Time and Grief

Time is probably one of our most precious resources; we never have enough of it. We are always trying to maximize our time. And yet we often waste time scrolling the internet, on social media. We spend most of our time on things that are meaningless in the end. When we lose someone, we often want that time we spent with that person back. We are painfully reminded of all of the time we wasted when they were alive and we would give anything to recuperate those moments lost forever in time. When Ale passed, on that very day, I lost my sense of time ( and I don’t think I have recovered it). Gone are the days that my life is neatly segmented into units of time, slicing my life into manageable measures of the passage of time.

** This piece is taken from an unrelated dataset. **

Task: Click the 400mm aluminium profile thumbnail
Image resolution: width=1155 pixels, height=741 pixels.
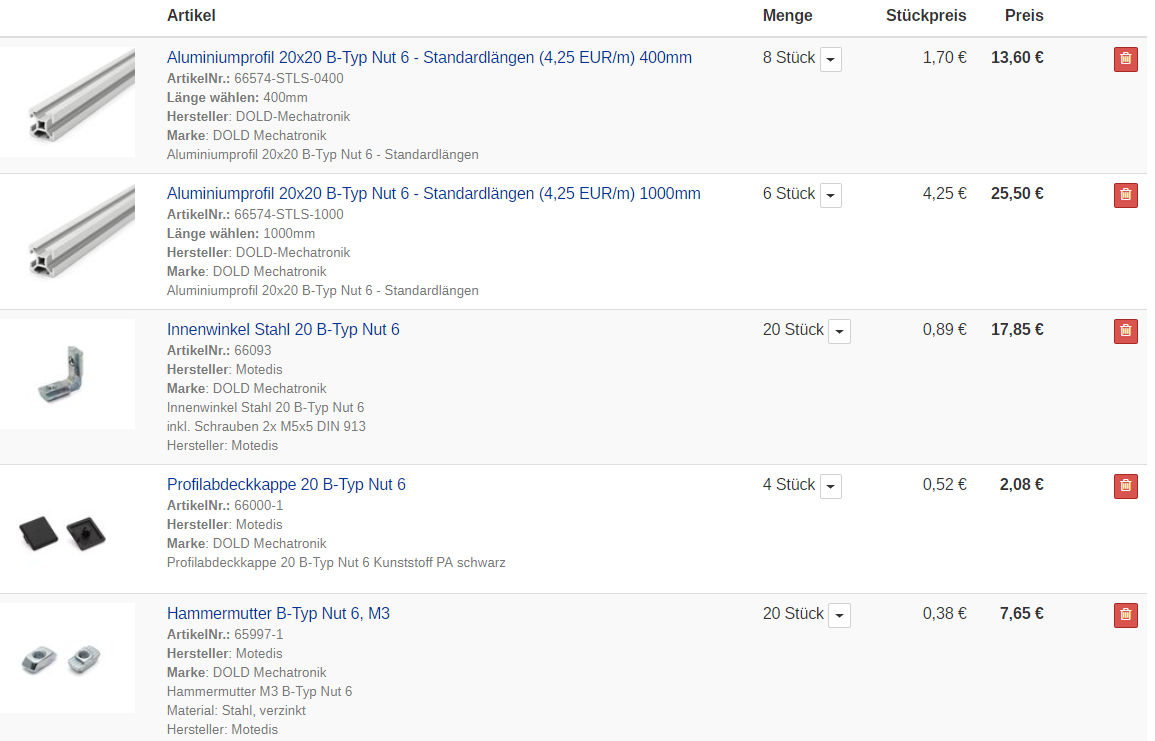Action: click(68, 102)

The Ticking Clock and Grief


I remember feeling like I was floating through my days those first weeks. I was liberated from the chains of time and existed outside of time. My friends were still bound by their schedules and their lives that were neatly packaged into segments of time. I remember feeling odd in comparison, alien. All of the sudden, my life was no longer grounded by the passage of time, because time stopped for us on April 7th, 2018. Time as we knew it stopped that day. Our lives obliterated. The ticking of the clock was conspicuously quiet. I remained frozen-still in time. Grief fragments life into before and after.


Learning to be in Time


After the tragedy of Ale’s passing, I am unable to move through time as I did before. Gone are the days of juggling schedules, work, birthdays, anniversaries. I relate to those measures of the passage of time in a different way these days. The inability to move through time has forced me to drastically restructure my life and my relationship to those things that remind me that Ale no longer exists in time and space. Of course, my relationship to time could not be the same after Ale. Our lives were marked by 20 years together. Thankfully, I have learned to be in time without Ale (it hasn’t been easy); he still exists for us of course, but he no longer moves through time with us, which becomes painfully apparent on his birthday or the day he died.


A Miser of Minutes


I have a different relationship to time now. Perhaps I could even say I have a healthier relationship to time. There are days when I can be still and I truly appreciate these precious moments that we have on this earth, which are seconds in the big scheme of things. I have learned to spend my time on people and things that truly matter. I have no time to waste. I do have a sense of urgency at times, but it manifests with the people I love. It originates from a fear that time will run out and I will not be able to tell them how I feel before they are somehow gone without warning. I suppose there is an explanation for that urgency. Overall, I move slower these days. My efforts are often an attempt to save minutes, the hours, the moments that I realize that I will never get back. I have become a miser of minutes, trying to save every last second of a life that no longer exists in time.